Output the full listing word for word.

EXERCISE DATA
● ● ●
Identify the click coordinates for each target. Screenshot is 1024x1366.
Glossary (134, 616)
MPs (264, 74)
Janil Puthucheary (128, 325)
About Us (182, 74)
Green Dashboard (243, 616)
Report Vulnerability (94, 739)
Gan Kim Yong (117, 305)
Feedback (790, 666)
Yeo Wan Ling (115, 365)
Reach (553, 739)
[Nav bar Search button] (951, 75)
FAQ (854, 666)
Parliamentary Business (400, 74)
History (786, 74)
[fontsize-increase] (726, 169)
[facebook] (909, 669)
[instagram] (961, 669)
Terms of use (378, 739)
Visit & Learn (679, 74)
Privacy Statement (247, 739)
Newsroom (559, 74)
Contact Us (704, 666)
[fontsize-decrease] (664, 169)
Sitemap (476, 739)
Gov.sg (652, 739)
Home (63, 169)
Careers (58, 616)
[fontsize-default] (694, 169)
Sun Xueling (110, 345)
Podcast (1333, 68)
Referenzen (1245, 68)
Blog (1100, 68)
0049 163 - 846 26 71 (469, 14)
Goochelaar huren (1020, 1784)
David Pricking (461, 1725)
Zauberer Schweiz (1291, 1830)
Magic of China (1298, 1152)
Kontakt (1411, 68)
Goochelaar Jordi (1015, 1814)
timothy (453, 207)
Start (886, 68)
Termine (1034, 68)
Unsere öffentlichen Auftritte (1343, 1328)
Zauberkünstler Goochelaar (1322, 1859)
● ● ●
EXPECTED ANSWER
Identify the click coordinates for each target. Screenshot is 1024x1366.
Glossary (134, 616)
MPs (264, 74)
Janil Puthucheary (128, 325)
About Us (182, 74)
Green Dashboard (243, 616)
Report Vulnerability (94, 739)
Gan Kim Yong (117, 305)
Feedback (790, 666)
Yeo Wan Ling (115, 365)
Reach (553, 739)
[Nav bar Search button] (951, 75)
FAQ (854, 666)
Parliamentary Business (400, 74)
History (786, 74)
[fontsize-increase] (726, 169)
[facebook] (909, 669)
[instagram] (961, 669)
Terms of use (378, 739)
Visit & Learn (679, 74)
Privacy Statement (247, 739)
Newsroom (559, 74)
Contact Us (704, 666)
[fontsize-decrease] (664, 169)
Sitemap (476, 739)
Gov.sg (652, 739)
Home (63, 169)
Careers (58, 616)
[fontsize-default] (694, 169)
Sun Xueling (110, 345)
Podcast (1333, 68)
Referenzen (1245, 68)
Blog (1100, 68)
0049 163 - 846 26 71 (469, 14)
Goochelaar huren (1020, 1784)
David Pricking (461, 1725)
Zauberer Schweiz (1291, 1830)
Magic of China (1298, 1152)
Kontakt (1411, 68)
Goochelaar Jordi (1015, 1814)
timothy (453, 207)
Start (886, 68)
Termine (1034, 68)
Unsere öffentlichen Auftritte (1343, 1328)
Zauberkünstler Goochelaar (1322, 1859)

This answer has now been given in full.